Impacto del COVID-19 sobre la ejecución de contratos en Uruguay

Impacto del COVID-19 sobre la ejecución de contratos en Uruguay
Autor
Escrito por Supervielle – de Cores Abogados

Categoría: Publicaciones

Fecha: abril 1, 2020

No ajeno a la realidad del mundo, el pasado 13 de marzo se dieron a conocer en Uruguay los primeros casos de Coronavirus, así como la declaración de emergencia sanitaria y la adopción de determinadas medidas por parte del Estado. Desde entonces, los casos han ido en aumento y en consecuencia las autoridades han ido adoptando progresivamente medidas para controlar el avance del mismo.

El mencionado contexto y el avance del Coronavirus, además de tener impacto sobre la salud y la vida de las personas, lo tiene sobre la economía, las empresas, los negocios, y eventualmente sobre los contratos en ejecución.

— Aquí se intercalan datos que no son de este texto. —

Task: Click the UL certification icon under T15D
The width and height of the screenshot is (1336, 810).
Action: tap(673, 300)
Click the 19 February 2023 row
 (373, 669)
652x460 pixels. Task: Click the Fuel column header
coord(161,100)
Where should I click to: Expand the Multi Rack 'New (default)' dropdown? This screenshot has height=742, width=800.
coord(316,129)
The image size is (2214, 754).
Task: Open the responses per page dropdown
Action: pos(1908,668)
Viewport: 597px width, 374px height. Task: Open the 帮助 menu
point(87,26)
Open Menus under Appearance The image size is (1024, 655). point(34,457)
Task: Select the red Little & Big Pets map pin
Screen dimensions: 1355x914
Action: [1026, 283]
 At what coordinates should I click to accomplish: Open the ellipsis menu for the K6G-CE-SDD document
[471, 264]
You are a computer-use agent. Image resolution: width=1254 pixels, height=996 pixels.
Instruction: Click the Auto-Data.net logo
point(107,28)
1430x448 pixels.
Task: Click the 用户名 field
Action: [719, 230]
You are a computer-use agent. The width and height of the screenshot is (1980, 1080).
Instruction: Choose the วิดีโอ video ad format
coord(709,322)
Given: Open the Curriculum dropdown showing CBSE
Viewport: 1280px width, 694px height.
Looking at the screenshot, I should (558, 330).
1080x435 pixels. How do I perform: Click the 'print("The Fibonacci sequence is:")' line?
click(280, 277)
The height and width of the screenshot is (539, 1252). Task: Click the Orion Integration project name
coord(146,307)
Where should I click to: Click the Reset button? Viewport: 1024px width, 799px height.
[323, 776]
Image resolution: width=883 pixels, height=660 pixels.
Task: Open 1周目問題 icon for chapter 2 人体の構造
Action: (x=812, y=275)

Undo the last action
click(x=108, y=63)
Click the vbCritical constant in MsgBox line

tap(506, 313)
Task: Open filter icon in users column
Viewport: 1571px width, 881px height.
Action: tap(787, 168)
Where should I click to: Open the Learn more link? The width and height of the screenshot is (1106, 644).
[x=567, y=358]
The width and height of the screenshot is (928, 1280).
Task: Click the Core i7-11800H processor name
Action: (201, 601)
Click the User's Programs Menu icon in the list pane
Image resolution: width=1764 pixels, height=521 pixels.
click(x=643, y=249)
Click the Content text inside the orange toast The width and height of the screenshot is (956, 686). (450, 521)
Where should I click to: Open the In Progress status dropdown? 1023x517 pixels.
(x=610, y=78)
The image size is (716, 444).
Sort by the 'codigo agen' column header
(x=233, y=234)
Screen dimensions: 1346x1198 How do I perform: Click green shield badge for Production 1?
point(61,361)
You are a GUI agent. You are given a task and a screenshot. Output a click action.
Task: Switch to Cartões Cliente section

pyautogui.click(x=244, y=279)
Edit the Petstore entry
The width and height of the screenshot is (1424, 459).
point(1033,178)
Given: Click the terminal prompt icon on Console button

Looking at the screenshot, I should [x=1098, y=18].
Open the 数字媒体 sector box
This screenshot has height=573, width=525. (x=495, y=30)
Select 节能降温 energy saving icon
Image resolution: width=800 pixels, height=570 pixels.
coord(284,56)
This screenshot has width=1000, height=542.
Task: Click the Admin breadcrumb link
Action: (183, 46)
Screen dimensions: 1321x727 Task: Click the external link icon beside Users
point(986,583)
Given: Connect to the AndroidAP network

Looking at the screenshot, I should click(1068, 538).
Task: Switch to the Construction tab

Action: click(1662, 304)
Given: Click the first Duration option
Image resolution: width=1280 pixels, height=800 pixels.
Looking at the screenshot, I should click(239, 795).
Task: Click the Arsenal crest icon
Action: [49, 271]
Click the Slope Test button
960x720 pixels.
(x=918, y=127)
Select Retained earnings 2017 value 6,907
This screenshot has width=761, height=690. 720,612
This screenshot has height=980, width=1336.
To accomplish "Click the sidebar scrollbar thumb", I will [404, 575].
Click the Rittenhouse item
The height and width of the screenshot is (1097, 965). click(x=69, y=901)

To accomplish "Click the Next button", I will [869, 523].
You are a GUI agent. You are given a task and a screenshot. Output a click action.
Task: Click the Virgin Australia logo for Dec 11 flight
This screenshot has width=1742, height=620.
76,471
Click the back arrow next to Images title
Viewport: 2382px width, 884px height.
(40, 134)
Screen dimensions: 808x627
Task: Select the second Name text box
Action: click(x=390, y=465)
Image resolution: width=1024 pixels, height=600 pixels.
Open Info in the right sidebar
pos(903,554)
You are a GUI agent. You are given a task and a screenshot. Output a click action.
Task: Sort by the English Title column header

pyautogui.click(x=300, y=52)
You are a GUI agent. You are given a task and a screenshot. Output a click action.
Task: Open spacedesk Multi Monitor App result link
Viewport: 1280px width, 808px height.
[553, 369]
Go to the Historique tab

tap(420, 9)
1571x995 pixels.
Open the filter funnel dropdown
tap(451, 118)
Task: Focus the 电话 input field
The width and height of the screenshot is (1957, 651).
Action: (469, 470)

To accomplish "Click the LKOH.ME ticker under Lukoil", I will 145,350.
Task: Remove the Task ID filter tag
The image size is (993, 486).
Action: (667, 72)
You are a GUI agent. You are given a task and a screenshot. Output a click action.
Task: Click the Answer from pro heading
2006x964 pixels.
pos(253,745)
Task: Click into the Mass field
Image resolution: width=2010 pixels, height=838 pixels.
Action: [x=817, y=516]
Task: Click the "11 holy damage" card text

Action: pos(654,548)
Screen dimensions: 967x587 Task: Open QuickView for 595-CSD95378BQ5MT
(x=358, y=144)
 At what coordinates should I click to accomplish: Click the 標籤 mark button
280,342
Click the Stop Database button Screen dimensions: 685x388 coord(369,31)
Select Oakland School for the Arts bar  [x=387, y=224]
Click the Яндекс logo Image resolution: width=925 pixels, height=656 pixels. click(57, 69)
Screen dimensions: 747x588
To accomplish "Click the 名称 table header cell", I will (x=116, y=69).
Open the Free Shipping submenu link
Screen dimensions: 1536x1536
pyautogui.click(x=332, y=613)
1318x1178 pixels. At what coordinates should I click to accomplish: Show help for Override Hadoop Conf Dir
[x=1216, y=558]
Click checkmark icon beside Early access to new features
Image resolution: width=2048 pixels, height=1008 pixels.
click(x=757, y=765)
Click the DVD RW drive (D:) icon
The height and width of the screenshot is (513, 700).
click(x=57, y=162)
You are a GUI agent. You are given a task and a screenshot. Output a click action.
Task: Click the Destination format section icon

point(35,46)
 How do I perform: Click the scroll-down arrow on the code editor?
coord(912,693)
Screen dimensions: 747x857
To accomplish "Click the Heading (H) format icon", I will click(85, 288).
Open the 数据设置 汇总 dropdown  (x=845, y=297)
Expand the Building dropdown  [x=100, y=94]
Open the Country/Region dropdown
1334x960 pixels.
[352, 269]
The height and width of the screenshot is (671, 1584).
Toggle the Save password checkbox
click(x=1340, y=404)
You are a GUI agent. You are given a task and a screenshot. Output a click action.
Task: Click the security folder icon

En este sentido, es posible que las partes de un contrato busquen justificar incumplimientos, alegando como circunstancia de fuerza mayor la situación generada por el Coronavirus.

Sin perjuicio de que corresponde analizar caso a caso si un incumplimiento puede ser justificado por la mencionada situación, hay contratos que posiblemente presenten menores dificultades que otros, ya que en algunos se prevé expresamente las situaciones de “fuerza mayor” y/o “caso fortuito”, regulándose como operan las mismas.

Ahora bien, en aquellos contratos en que no se regulan expresamente las mencionadas situaciones, habrá que estarse a lo dispuesto en el régimen de responsabilidad civil establecido por la normativa uruguaya, el cual dispone como eximente de responsabilidad a la “causa extraña no imputable”, quedando comprendida la fuerza mayor.

Con respecto a los requisitos para que opere dicha eximente de responsabilidad, tradicionalmente se ha requerido que el evento revista el carácter de (i) externo, (ii) imprevisible, e (iii) irresistible, y que a su vez el mismo impida el cumplimiento.

En relación a los tres primeros requisitos, la situación generada con el Coronavirus parecería cumplir con los mismos, ya que (i) en la misma no participa la voluntad de las partes del contrato (externo), (ii) en circunstancias normales no es posible prever una pandemia con tanto impacto (imprevisible), y (iii) es una situación fáctica sobre la que no se tiene injerencia (irresistible).

Ahora bien, con respecto a la imposibilidad de cumplimiento, la doctrina y jurisprudencia uruguaya han entendido que el mismo debe ser analizado de forma objetiva, y realmente debe generarse una situación de imposibilidad de cumplimiento. Ello implica que para que un incumplimiento pueda ser justificado por “causa extraña no imputable”, el cumplimiento de la obligación en cuestión debe ser imposible y no simplemente verse dificultado, y el mismo debería ser imposible para cualquier empresa en la misma situación (objetivo). Tal situación se daría, por ejemplo, si las autoridades nacionales prohibieran transitoria o definitivamente la actividad establecida en el contrato, o si el bien objeto del mismo es clausurado por el Estado.

En definitiva, en Uruguay, para determinar si la situación del Coronavirus puede invocarse como eximente de responsabilidad en caso de incumplimiento, habrá que analizar caso a caso (i) si el texto del contrato prevé y regula las situaciones de fuerza mayor y caso fortuito, y de qué forma, y/o (ii) si la situación generada por el Coronavirus reviste los requisitos de la “causa extraña no imputable”, y especialmente si la misma implica objetivamente una imposibilidad de cumplimiento.